1 September 2011 | by J Elwyn Davies

Our love for one another

‘This is My commandment, that you love another as I have loved you’ (John 15:12). I wonder whether you’ve ever asked yourselves, ‘Why did our Lord call this commandment His commandment?’ This was His commandment in the sense that it was peculiarly His. No-one else had given this commandment before; no-one else could have given this commandment before. And that was why He introduced it as a new commandment (John 13:34). But we would be doing our Lord an injustice, if we believed that was the only reason. No sooner had He mentioned all His commandments, and indicated the importance of keeping them, than He singled out this one commandment; that’s the measure of its importance in the eyes of our Lord.
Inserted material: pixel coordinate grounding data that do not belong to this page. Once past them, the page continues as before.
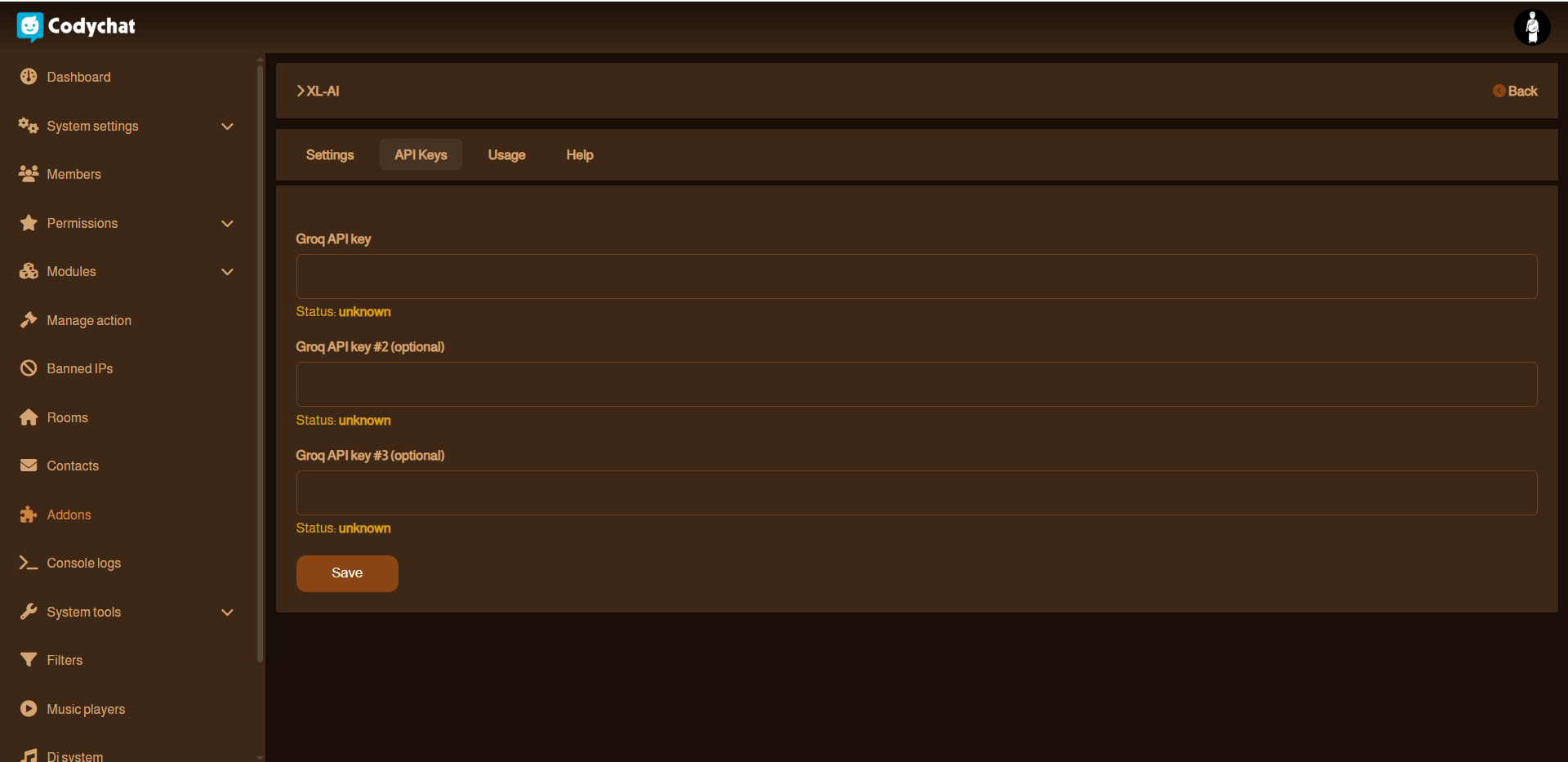Save the API keys
This screenshot has height=762, width=1568.
[x=347, y=573]
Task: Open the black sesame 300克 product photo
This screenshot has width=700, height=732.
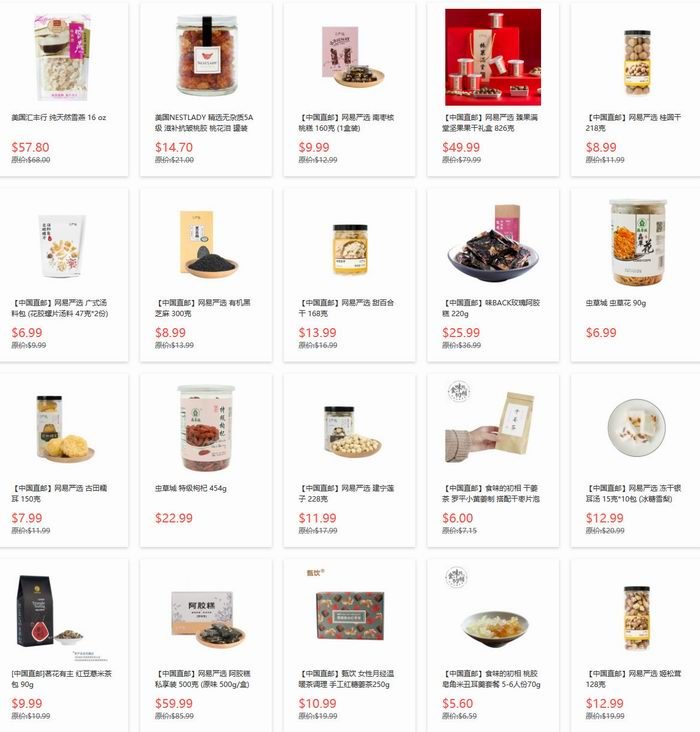Action: tap(206, 243)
It is inconceivable that a man should be in the light, and maintain that he knows God and at the same time hate his brother (1 John 1:5-6). Is that the way you conceive of the Christian life? Now I know that you’d expect every child of God to be living a good life, a clean life, to be obeying the commandments in the general sense, to be living a righteous life. Tell me, do you also expect them to be loving the brethren? Do you couple this alongside your concern to see that they’re living righteously? That’s exactly what happened in the upper room (John 15:10).

The remarkable thing about John 15:12 is that there is no reason given as to why we should love one another. Our Lord doesn’t defend it, justify it or present some kind of a rationale why He insists that Christians should love each other. And that fact speaks volumes. You don’t need an explanation, my friend: ‘Love one another as I have loved you’.

Love one another

But why did our Lord place such an emphasis on this commandment? Our Lord gave a very substantial reason: ‘By this shall all men know that you are my disciples’ (John 13:35). And we have evidence that that statement was vindicated. Men did recognise the disciples as Christians even after our Lord’s departure.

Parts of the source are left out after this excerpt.